Ordinarily, this would sound like clichéd therapy-speak, but Kelly’s a straight enough shooter not to be annoying. Her story, after all, began because her parents chose to make a television show about their family life. Does that make them as instrumental in her problems as Britney’s mum and Lindsay’s mum, both of whom stand accused of propelling their kids into the spotlight and, once they were there, not protecting them quite as well as perhaps they might have. Kelly has always been adamant that it was her decision, not her parents’, to appear on the show in the first place.
“A lot of people use their children for press,” she says. “I respect Gwyneth Paltrow, because she covers her babies’ faces – she never lets the paparazzi get that picture. I’m not going to put the Spice Girls down, because I’m a fan, but they took their kids on stage at every single show of that last tour. To be a child of three and have 25,000 girls screaming at you – I don’t think that’s necessarily good. But I’m not a mum, what do I know?”
Kelly attributes her current good professional form in part to Mrs O, who is also her manager. “I owe it to my mother that I am able to appreciate my good fortune. She helped me to see that I was being a brat,” she says. “I wasn’t a very nice person, but today, I can say that I am. I’m the happiest I’ve ever been. I really feel I’ve found my nook here in London. I can go to places and know that somebody will always look after me, because I’ve got friends in squats in Hackney and in castles in Oxfordshire.”
She shares a flat in Maida Vale with a mate and seems to be living as close to a normal life as she has since the day in 2000 when MTV came to tea. “If people can’t have fun, then it’s not worth it. My flatmate and I say to each other, we’re the funest people we know.

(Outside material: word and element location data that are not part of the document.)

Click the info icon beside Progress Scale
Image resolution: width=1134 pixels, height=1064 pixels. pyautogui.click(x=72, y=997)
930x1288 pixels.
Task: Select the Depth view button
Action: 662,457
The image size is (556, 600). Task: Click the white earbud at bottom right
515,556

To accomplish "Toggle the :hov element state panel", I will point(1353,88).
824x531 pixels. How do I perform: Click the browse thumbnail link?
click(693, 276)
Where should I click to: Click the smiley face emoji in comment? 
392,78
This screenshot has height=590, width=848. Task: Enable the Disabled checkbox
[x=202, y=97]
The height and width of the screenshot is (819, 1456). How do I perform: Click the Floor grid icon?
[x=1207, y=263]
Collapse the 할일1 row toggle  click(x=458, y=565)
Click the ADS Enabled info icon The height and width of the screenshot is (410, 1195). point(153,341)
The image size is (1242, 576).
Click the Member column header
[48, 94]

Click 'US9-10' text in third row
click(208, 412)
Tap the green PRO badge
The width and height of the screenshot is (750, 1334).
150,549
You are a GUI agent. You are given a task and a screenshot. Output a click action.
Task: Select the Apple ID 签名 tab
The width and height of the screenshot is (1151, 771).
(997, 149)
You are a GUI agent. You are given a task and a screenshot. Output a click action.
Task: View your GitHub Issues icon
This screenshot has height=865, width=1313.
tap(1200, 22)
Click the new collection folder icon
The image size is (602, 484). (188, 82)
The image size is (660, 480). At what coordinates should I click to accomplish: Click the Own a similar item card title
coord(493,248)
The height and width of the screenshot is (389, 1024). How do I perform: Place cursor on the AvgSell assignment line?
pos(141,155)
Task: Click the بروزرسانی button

When we’re bored, we do silly stuff, like going over to Kate’s [Moss] house to play X Factor or charades.”
The spectre of celebs barricading themselves in “Kate’s house” for X Factor sessions is not so odd when you consider the dubious charms of being hot female tabloid fodder in London. “At the NME awards, I was lathered, but I had a great time. It started to go bad when the paps began making horrible comments as we were leaving, to get a reaction. Stuff like, ‘Looks like you’re off the wagon, Kelly. What drug are you on tonight?’, or turning around to one of my girlfriends, who is famous, and calling her a slut.
“I know, when you become famous, you sell your soul to the devil. But it’s dangerous. Look at this bruise – that’s from a cameraman. He slammed his camera on my wrist. It wasn’t his fault, but there were so many, and they were pushing.”
Maybe she needs a protector. There’s no walker in her life at the moment. “Lily Allen said something that was so right. She said, ‘Kelly, I don’t know why you consistently go out with young boys. You won’t find what you’re looking for. Mentally, physically, they don’t understand our lifestyle, they just read about it in magazines.’ I was like, yes! I don’t like old men with saggy balls, but recently, I’ve started to find older men attractive. But it’s hard for me. When I meet someone I genuinely like, they’re usually either gay or they have a wife or girlfriend. And I’m not going to go there.
“At the moment, all I want to do is make people feel comfortable with themselves,” she says. “I’ve been through a lot. Maybe it’s nice having somebody who has come out the other end to talk to.”
And fleetingly, I glimpse the Kelly of the future – a showbiz-conquering Osbourne woman at once steely and kind, as epitomised by her mother. Watch her go.